American author (born 1967)

Adam Langer (born 1967) is an American author best known for his novel Crossing California, which was published in 2004.

==Biography==
Langer grew up in the West Rogers Park neighborhood of Chicago, where he attended Daniel Boone Elementary School. He attended Evanston Township High School from 1980 to 1984 and graduated from Vassar College in 1988. Returning to Chicago, he worked for a little over a decade as an editor, nonfiction author, playwright, theater director, and film producer.
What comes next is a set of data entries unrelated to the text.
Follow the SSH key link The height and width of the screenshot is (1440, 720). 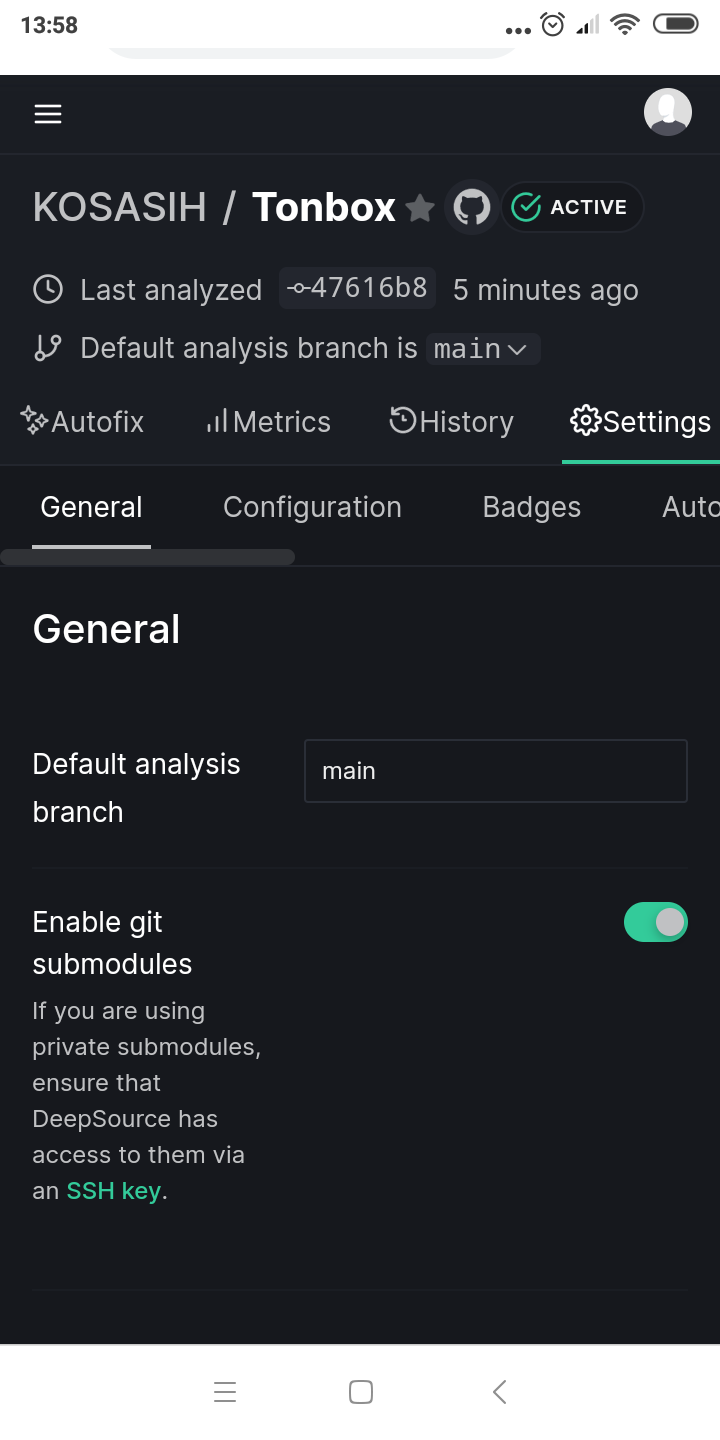click(113, 1191)
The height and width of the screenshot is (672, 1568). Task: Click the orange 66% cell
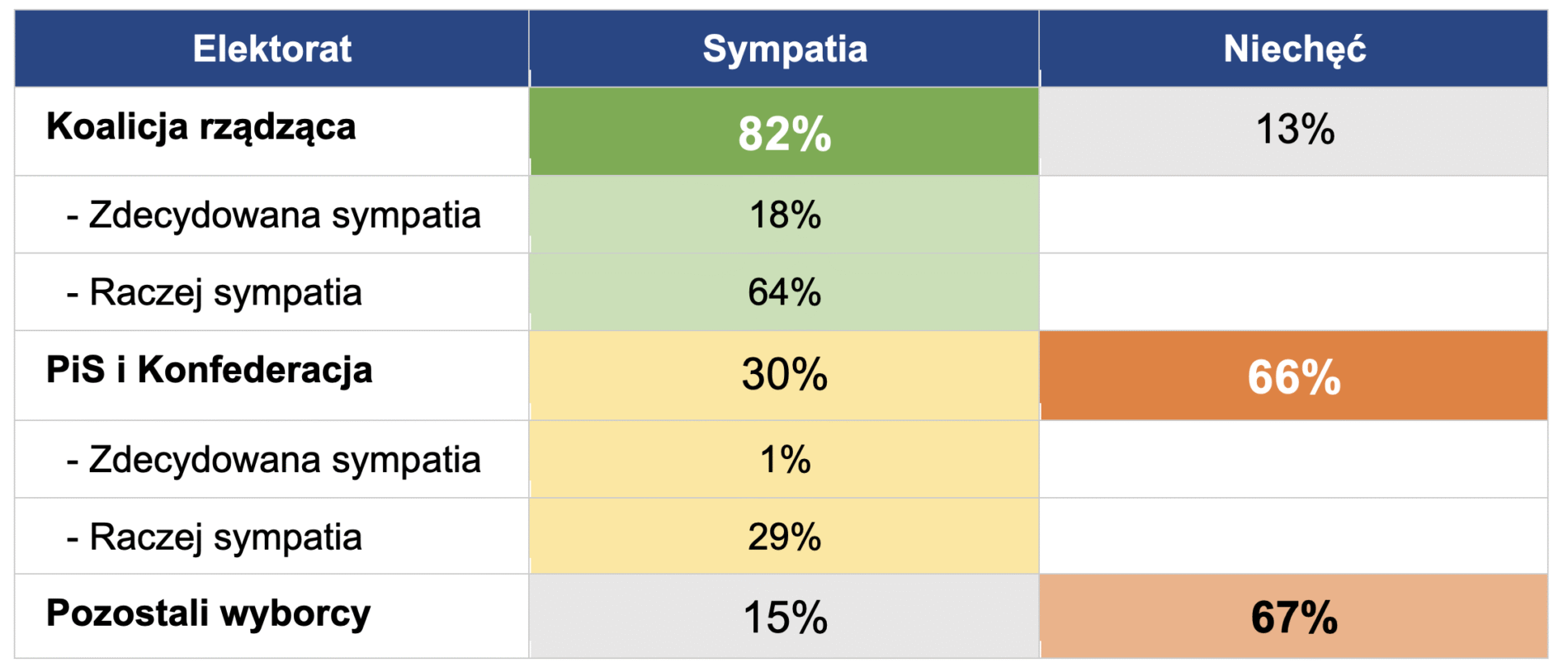click(x=1293, y=376)
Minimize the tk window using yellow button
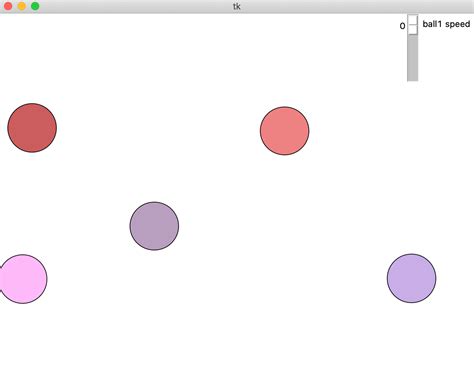 click(22, 6)
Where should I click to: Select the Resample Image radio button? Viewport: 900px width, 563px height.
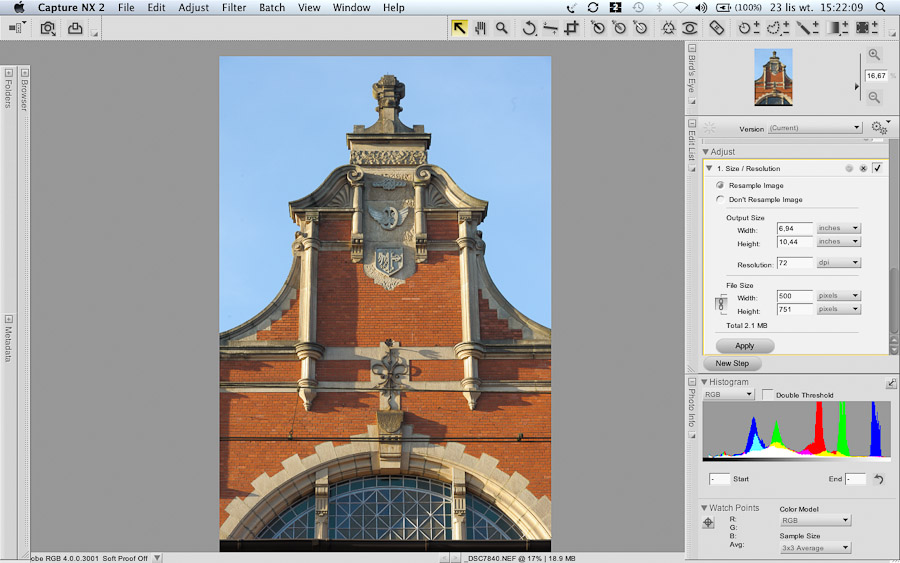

In 2000, he won a fellowship to Columbia University's National Arts Journalism Program and remained in New York as a senior editor of Book Magazine until it folded in 2003. He had a weekly column in The Book Standard.

In August 2012, he was named Arts Editor of The Jewish Daily Forward.

==Works==

===Novels===
- Crossing California (2004)
- The Washington Story (2005)
- Ellington Boulevard (2008)
- My Father's Bonus March (2009)
- The Thieves of Manhattan (2010)
- The Salinger Contract (2013)
- Cyclorama (2022)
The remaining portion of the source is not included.